150 ZŁ DLA BŁASZCZAKA. INNI PŁACILI SOBIE SAMI
Co z finansowaniem kampanii pozostałych członków obecnego rządu?
Kilku ministrów na promocję swoich kandydatur "zebrało" po kilkadziesiąt tysięcy złotych. Ale wśród wpłacających nie znaleźliśmy ludzi, którzy w 2019 r. pełnili funkcje w państwowych spółkach. Pieniądze wpłacali prywatni przedsiębiorcy i osoby w ogóle nie związane z biznesem.
Kampanię Mariusza Błaszczaka wsparł tyko senior z Poznania, kwotą 150 zł.
Na kampanię Zbigniewa Ziobro wpłacił... on sam (35 tys. zł) i jego żona – Patrycja Kotecka-Ziobro (10 tys. zł).
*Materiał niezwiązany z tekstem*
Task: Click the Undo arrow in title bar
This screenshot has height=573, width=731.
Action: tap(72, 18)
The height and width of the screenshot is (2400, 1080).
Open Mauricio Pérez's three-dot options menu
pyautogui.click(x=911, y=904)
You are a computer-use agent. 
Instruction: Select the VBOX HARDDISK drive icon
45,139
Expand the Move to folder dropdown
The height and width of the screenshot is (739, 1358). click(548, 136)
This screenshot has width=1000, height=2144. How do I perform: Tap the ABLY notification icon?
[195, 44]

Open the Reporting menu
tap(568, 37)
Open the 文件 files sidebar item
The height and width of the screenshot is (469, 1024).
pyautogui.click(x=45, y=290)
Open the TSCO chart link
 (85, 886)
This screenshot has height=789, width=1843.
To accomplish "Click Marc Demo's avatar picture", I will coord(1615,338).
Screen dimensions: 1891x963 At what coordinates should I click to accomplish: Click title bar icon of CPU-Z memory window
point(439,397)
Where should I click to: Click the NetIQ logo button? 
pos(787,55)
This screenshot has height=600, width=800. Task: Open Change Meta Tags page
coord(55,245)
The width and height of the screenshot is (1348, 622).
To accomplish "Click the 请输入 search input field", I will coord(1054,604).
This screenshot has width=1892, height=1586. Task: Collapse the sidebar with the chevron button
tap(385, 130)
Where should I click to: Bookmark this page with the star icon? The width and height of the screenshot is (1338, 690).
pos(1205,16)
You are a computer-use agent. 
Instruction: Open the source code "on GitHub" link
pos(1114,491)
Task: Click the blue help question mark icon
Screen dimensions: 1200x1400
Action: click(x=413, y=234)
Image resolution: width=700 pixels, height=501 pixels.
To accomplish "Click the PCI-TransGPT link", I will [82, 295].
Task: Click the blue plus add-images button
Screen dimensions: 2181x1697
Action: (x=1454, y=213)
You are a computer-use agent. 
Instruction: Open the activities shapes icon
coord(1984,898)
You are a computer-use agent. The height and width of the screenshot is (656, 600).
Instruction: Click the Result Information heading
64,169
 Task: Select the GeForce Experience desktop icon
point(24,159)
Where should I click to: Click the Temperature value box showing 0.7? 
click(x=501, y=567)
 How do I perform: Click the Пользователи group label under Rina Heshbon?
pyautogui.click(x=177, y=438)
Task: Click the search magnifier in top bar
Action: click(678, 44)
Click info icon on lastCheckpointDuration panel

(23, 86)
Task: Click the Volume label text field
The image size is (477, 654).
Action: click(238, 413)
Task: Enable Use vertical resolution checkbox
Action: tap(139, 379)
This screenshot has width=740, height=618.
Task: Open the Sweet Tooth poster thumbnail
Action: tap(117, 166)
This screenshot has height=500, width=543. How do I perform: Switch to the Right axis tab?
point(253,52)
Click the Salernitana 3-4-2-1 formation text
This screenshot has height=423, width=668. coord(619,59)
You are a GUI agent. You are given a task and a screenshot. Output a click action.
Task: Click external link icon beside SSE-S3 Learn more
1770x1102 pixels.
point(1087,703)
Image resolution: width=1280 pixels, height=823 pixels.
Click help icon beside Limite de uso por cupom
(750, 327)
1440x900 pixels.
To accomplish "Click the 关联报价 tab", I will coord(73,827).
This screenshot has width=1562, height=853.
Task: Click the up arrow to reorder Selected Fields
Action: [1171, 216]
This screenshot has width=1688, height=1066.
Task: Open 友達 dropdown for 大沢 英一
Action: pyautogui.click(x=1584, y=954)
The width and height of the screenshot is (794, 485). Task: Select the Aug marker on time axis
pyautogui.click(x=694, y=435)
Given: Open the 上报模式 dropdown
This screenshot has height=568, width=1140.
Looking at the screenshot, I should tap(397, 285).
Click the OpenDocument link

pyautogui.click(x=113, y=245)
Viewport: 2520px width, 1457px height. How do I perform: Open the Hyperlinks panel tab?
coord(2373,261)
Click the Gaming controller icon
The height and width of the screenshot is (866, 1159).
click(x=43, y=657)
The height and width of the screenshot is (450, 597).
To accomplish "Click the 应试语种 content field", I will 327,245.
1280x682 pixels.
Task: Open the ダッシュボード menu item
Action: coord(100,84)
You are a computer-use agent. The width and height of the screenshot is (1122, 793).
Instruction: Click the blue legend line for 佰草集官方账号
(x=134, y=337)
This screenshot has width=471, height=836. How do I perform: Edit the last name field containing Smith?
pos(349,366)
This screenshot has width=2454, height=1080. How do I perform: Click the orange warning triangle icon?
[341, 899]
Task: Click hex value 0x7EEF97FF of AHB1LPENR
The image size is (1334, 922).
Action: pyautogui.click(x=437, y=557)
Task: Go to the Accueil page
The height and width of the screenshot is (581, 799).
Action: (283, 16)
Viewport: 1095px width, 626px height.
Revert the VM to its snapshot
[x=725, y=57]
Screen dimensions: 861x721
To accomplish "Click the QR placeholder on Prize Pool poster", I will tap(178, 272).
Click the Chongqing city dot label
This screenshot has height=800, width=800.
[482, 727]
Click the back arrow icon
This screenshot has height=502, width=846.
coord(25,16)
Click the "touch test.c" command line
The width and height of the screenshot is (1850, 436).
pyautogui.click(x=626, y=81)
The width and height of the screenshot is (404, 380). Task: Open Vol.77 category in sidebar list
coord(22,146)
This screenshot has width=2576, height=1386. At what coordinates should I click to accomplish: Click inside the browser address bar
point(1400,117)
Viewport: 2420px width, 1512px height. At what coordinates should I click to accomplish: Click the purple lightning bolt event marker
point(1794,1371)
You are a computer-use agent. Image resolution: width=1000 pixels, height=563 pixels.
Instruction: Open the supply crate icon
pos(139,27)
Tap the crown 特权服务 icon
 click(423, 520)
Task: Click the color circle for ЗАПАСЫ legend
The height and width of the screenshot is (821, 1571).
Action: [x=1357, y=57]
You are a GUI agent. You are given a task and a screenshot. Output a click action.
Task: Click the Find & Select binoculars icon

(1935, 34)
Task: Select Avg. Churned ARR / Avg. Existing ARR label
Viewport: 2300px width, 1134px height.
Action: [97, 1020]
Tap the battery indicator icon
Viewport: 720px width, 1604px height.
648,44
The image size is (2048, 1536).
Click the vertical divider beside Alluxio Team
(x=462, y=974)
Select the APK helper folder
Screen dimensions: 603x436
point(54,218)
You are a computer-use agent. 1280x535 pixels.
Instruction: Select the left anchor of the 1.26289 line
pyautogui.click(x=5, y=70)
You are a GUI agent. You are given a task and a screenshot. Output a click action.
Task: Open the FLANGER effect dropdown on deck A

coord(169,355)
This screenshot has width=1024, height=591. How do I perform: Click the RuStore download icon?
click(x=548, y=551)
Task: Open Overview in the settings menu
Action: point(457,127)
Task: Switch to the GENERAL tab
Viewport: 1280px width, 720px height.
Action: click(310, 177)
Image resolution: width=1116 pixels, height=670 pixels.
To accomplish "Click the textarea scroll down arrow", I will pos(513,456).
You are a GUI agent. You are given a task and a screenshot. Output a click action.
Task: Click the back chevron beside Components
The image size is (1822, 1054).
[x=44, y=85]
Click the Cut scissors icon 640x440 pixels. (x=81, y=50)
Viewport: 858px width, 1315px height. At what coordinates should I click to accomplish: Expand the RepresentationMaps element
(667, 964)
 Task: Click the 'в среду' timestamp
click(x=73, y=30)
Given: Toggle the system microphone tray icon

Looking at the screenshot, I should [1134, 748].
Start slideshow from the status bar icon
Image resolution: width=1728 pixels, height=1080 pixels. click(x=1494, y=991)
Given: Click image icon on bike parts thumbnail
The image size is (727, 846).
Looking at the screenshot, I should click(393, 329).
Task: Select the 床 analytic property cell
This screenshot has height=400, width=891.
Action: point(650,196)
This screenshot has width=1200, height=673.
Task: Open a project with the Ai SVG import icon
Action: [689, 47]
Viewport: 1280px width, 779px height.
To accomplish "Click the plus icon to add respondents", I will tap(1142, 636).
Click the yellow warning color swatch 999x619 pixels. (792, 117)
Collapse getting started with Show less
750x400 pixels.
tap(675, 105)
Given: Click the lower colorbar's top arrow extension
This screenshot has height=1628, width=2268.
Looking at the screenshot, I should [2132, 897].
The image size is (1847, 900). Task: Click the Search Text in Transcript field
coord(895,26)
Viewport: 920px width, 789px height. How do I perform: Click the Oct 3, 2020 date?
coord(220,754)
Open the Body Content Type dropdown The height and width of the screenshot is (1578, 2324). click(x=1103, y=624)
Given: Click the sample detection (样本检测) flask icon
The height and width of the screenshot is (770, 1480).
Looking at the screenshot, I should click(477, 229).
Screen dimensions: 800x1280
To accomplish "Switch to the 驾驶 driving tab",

Kampanię Henryka Kowalczyka i Michała Wójcika wsparły tylko ich żony. Hanna Kowalczyk wyłożyła na ten cel 30 tys. zł, a Agata Wójcik – ponad 28 tys. zł.
Darowizny "dedykowane" kampanii Mariusza Kamińskiego wpłacili jego syn Kacper Kamiński (było o nim głośno w 2018 r. gdy okazało się, że dostał pracę w Banku Światowym) oraz Wojciech Nachiło (w czasach PRL działacz opozycji, potem związany z Ligą Republikańską Kamińskiego, dziś znany przedsiębiorca z branży obuwniczej i odzieżowej). Pierwszy wpłacił 12 tys. zł, drugi 20 tys. zł.
Na kampanię kilku kolejnych członków rządu wpłacali tylko oni sami. Tak było w przypadku Grzegorza Pudy (wyłożył 30 tys. zł), Marleny Maląg (24,5 tys. zł) i Kamila Bortniczuka (15,4 tys. zł).
Na kampanię Włodzimierza Tomaszewskiego nie wpłynęła żadna darowizna.
UKŁAD ZAMKNIĘTY
Politycy PiS chcieliby, by kolejną kampanię tej partii w jeszcze większym stopniu finansowali ludzie, którzy zajmują intratne stanowiska w państwowych spółkach. A firm, których wspólnikiem jest państwo, i w których rządzą dziś nominaci PiS, są tysiące.
Ci, którzy zostali nominowani do zarządów i rad nadzorczych firm przez obecną władzę, teraz mają pomóc tej władzy w wygraniu kolejnych wyborów, by po wyborach mogli dalej pełnić funkcje w spółkach. To układ zamknięty.
Jak będzie wyglądała przyszłoroczna kampania, jeśli wszyscy nominaci partii rządzącej zaczną intensywniej wspierać ją finansowo?
- To wszystko układa się w taki smutny obrazek. Partia nadużywa władzy, żeby wepchnąć swoich ludzi na lukratywne stanowiska, a ci potem muszą się jej odwdzięczać. Jeśli ci nominaci czują, że muszę się rewanżować PiS, to znaczy, że bez pomocy partii na te posady by nigdy nie trafili - komentuje dla WP prof. Jarosław Flis, socjolog z UJ. - To wielka bezczelność, w dodatku potwierdzona w partyjnych uchwałach.